Texto para análise
========================================

A inflamação é a forma como o corpo alerta o sistema imunológico sobre lesões ou risco de infecções. Nesse processo, diferentes tipos de células são enviadas para a região afetada, para remover tecidos que tenham sido danificados, promover cicatrização, eliminar possíveis bactérias e vírus que estejam infectando o local.
Para que serve a dor
A dor faz parte do processo inflamatório, com a função de alerta. Por exemplo, em uma torção do tornozelo é preciso que a área afetada fique imobilizada por um tempo para que possa cicatrizar. A dor indica que não se deve movimentar a região nem colocar peso sobre o seu tornozelo. Mas, mesmo com o conhecimento da função do processo inflamatório, observa Gabrielle Dutra, no tratamento o instinto tem sido bloquear a resposta inflamatória.

========================================

Dados para análise
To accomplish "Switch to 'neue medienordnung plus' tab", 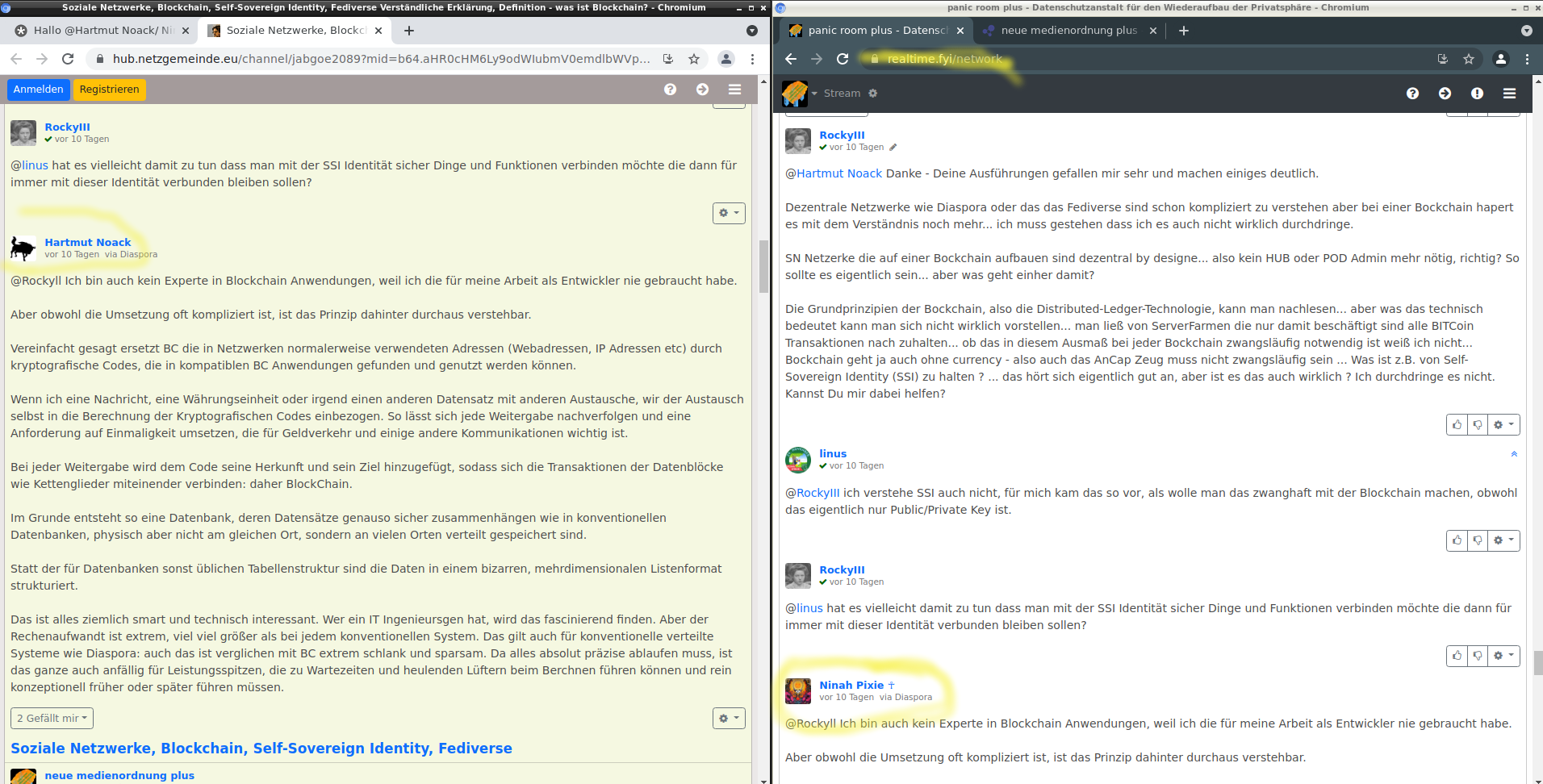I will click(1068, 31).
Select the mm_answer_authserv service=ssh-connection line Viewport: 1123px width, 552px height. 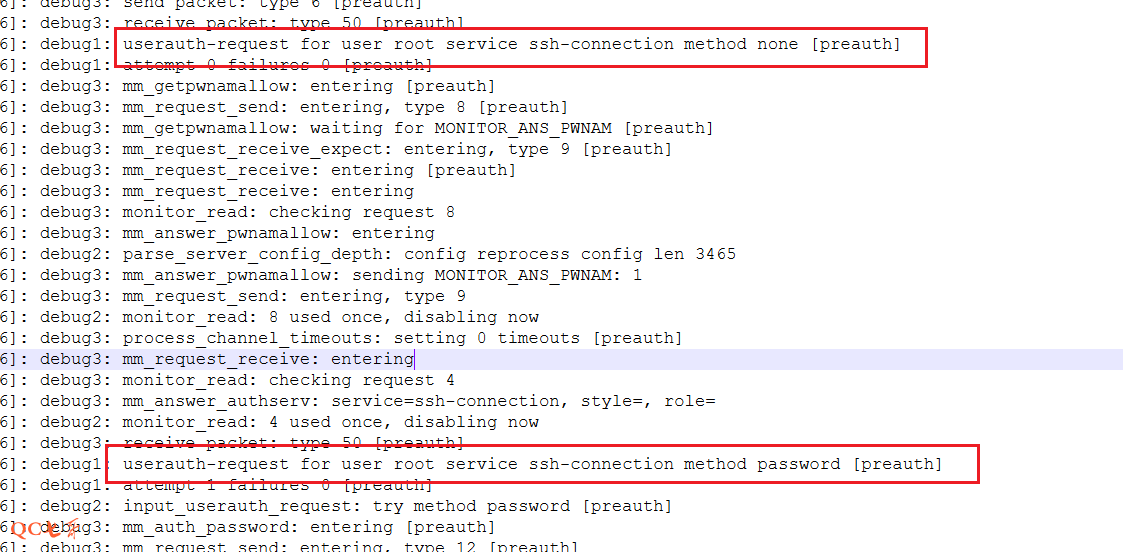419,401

========================================

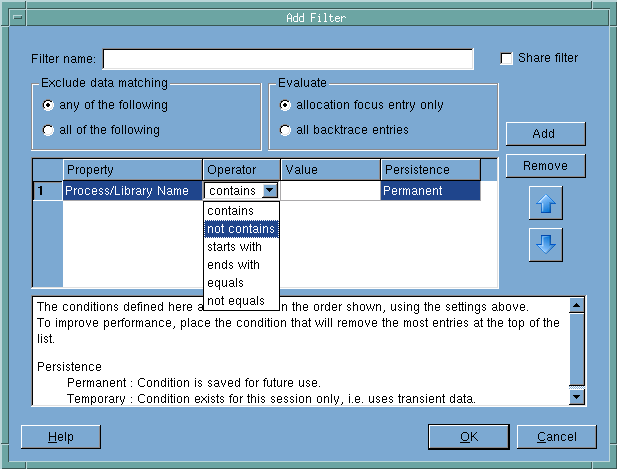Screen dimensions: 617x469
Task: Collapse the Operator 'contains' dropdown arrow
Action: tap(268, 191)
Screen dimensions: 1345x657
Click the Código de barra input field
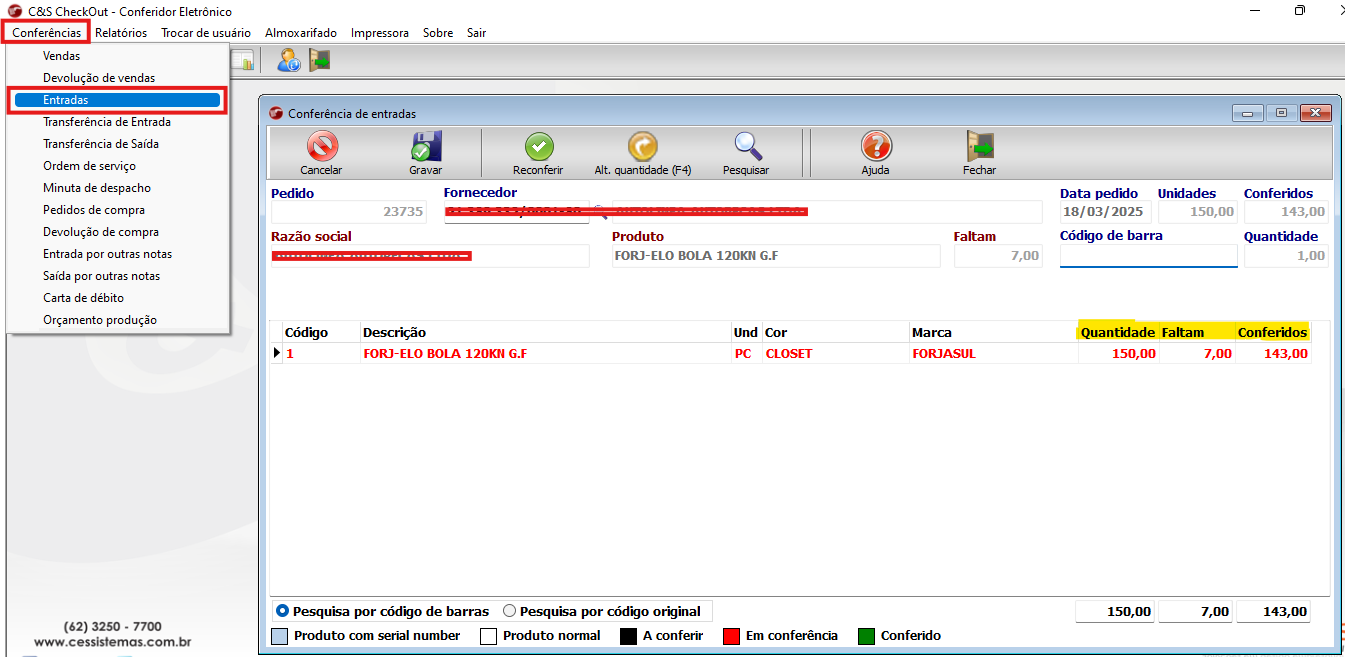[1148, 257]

========================================

Tarefas a executar
a. De acordo com o texto sobre inflamação, qual é a função da dor no processo inflamatório?
b. Verifique se cada afirmação concorda com o texto sobre inflamação, respondendo sim ou não e citando o trecho decisivo: (i) Na inflamação, células são enviadas à região afetada para promover cicatrização. (ii) Em uma torção do tornozelo, deve-se movimentar a região afetada para que cicatrize. (iii) No tratamento, o instinto tem sido bloquear a resposta inflamatória.

Resultados das tarefas
a. A dor tem a função de alerta.

b.
(i) Sim: "diferentes tipos de células são enviadas para a região afetada, para remover tecidos que tenham sido danificados, promover cicatrização"
(ii) Não: "A dor indica que não se deve movimentar a região nem colocar peso sobre o seu tornozelo."
(iii) Sim: "no tratamento o instinto tem sido bloquear a resposta inflamatória"